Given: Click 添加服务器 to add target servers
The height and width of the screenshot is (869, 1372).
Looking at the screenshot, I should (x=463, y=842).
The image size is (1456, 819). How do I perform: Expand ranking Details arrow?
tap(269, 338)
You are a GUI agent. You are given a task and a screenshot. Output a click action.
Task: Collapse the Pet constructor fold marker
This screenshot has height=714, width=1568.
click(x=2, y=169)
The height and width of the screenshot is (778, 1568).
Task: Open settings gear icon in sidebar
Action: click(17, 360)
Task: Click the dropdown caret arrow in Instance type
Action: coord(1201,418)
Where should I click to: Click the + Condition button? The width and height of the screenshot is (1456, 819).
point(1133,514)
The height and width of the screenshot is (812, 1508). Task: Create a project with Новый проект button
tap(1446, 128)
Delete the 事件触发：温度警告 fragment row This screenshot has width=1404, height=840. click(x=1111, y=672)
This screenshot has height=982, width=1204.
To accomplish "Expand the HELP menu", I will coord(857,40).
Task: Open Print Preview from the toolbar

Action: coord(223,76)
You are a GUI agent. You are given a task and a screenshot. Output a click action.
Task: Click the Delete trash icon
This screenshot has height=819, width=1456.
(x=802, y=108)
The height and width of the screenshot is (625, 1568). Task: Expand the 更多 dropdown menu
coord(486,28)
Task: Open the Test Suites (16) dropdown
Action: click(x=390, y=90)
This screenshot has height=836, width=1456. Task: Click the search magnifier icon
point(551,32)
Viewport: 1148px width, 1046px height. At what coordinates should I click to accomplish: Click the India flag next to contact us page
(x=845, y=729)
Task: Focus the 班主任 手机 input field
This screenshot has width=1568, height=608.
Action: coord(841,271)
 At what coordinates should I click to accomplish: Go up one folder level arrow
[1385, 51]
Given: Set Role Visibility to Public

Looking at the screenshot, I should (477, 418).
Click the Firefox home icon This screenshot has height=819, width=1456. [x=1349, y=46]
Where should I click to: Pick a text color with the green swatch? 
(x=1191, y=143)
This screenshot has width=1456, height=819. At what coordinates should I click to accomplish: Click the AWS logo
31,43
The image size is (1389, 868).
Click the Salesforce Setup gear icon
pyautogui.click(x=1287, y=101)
++++++++++
# AIM OF THE TASK:
What is needed is an exact copy of every entry above.

# EXPECTED ANSWER:
Given: Click 添加服务器 to add target servers
The height and width of the screenshot is (869, 1372).
Looking at the screenshot, I should (x=463, y=842).
The image size is (1456, 819). How do I perform: Expand ranking Details arrow?
tap(269, 338)
You are a GUI agent. You are given a task and a screenshot. Output a click action.
Task: Collapse the Pet constructor fold marker
This screenshot has height=714, width=1568.
click(x=2, y=169)
The height and width of the screenshot is (778, 1568).
Task: Open settings gear icon in sidebar
Action: click(17, 360)
Task: Click the dropdown caret arrow in Instance type
Action: coord(1201,418)
Where should I click to: Click the + Condition button? The width and height of the screenshot is (1456, 819).
point(1133,514)
The height and width of the screenshot is (812, 1508). Task: Create a project with Новый проект button
tap(1446, 128)
Delete the 事件触发：温度警告 fragment row This screenshot has width=1404, height=840. click(x=1111, y=672)
This screenshot has height=982, width=1204.
To accomplish "Expand the HELP menu", I will coord(857,40).
Task: Open Print Preview from the toolbar

Action: coord(223,76)
You are a GUI agent. You are given a task and a screenshot. Output a click action.
Task: Click the Delete trash icon
This screenshot has height=819, width=1456.
(x=802, y=108)
The height and width of the screenshot is (625, 1568). Task: Expand the 更多 dropdown menu
coord(486,28)
Task: Open the Test Suites (16) dropdown
Action: click(x=390, y=90)
This screenshot has height=836, width=1456. Task: Click the search magnifier icon
point(551,32)
Viewport: 1148px width, 1046px height. At what coordinates should I click to accomplish: Click the India flag next to contact us page
(x=845, y=729)
Task: Focus the 班主任 手机 input field
This screenshot has width=1568, height=608.
Action: coord(841,271)
 At what coordinates should I click to accomplish: Go up one folder level arrow
[1385, 51]
Given: Set Role Visibility to Public

Looking at the screenshot, I should (477, 418).
Click the Firefox home icon This screenshot has height=819, width=1456. [x=1349, y=46]
Where should I click to: Pick a text color with the green swatch? 
(x=1191, y=143)
This screenshot has width=1456, height=819. At what coordinates should I click to accomplish: Click the AWS logo
31,43
The image size is (1389, 868).
Click the Salesforce Setup gear icon
pyautogui.click(x=1287, y=101)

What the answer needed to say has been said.